The finding, which was published in the journal Geophysical Research Letters, shows that while evaporation of the Pacific Ocean is a major source of California’s precipitation, the amount of water evaporating does not have a major impact on the amount of rain. The researchers note the Pacific evaporation rate does not really change from year to year, so rainfall rates wouldn’t change either.
“Ocean evaporation provides moisture for California precipitation but is not the reason for droughts there,” Jiangfeng Wei, lead author and research scientist at The University of Texas at Austin, said in a press release.
The finding helps scientists understand how the water cycle plays into extreme weather events, like the California drought, and could aid in drought prediction moving forward. The researchers say the current California drought is due to a high-pressure system that is disturbing atmospheric circulation.
National Weather Service meteorologist Scott Sukup told The Daily Caller News Foundation that the high pressure system — or “ridge” as it’s known — has been “persisting above southern California for 5 years.” Sukup said a high pressure system forces “storm tracks to stay north” as opposed to dumping rain on California.
“When high pressure patterns develop, they are hard to break through,” Sukup told TheDCNF.
Sukup said it is normal for southern California to have a high pressure system in summer, but that it usually disappears in the winter, allowing storms to break through. The current high pressure system has been unusually stubborn.
Wei attributed the system to global warming.
“Although this is a very rare event, the probability of this kind of high-pressure system is likely increasing with global warming,” Wei said.
A 2014 National Oceanic and Atmospheric Administration (NOAA) study, however, found global warming is not to blame for the drought. Droughts in California are not uncommon, according to NOAA.
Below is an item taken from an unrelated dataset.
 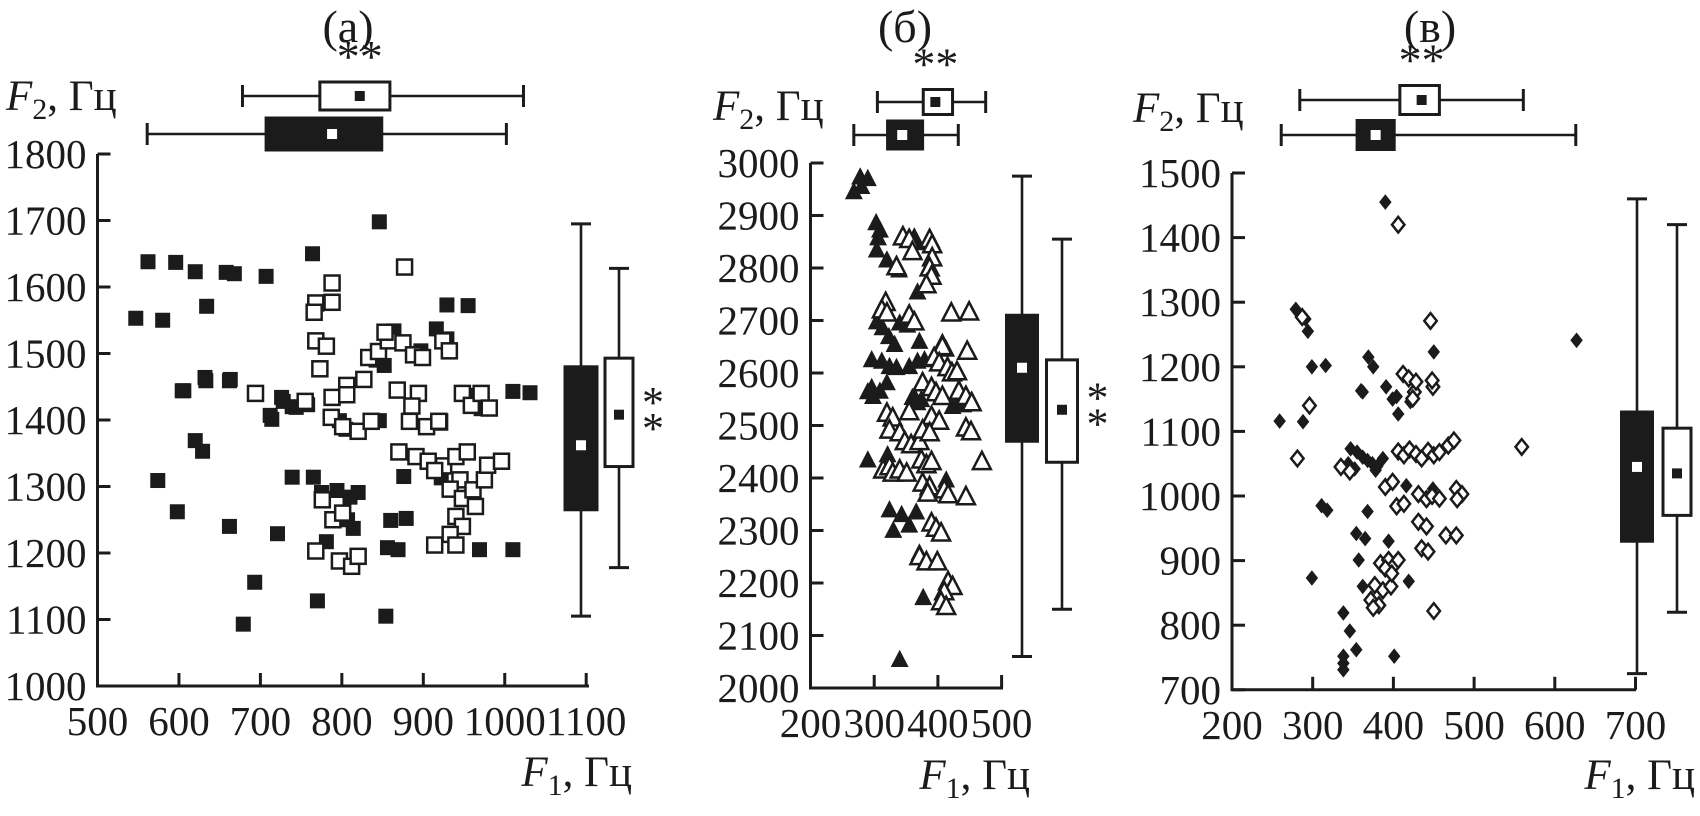 I want to click on x-tick-label: 400, so click(x=938, y=723).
“It’s important to note that California’s drought, while extreme, is not an uncommon occurrence for the state,” Richard Seager, lead author of the NOAA study and professor with Columbia University’s Lamont Doherty Earth Observatory, told USA Today in 2014.
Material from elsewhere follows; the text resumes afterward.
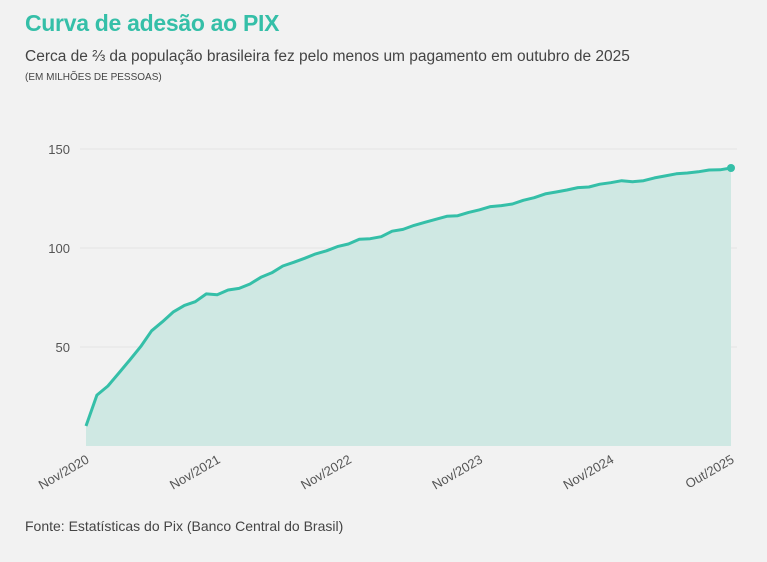  What do you see at coordinates (731, 168) in the screenshot?
I see `end-point-marker` at bounding box center [731, 168].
“In fact, multiyear droughts appear regularly in the state’s climate record, and it’s a safe bet that a similar event will happen again,” Seager continued.
Michael Mann, director of the Earth System Science Center at Pennsylvania State University, found fault with NOAA’s research regarding the cause of the California drought.
“The authors of the new report would really have us believe that [the drought] is merely a coincidence and has nothing to do with the impact of human-caused climate change,” Mann said in a piece published by The Huffington Post. “Frankly, I don’t find that even remotely plausible.”
Climatologists in the 1970s blamed California’s droughts on global cooling, not warming.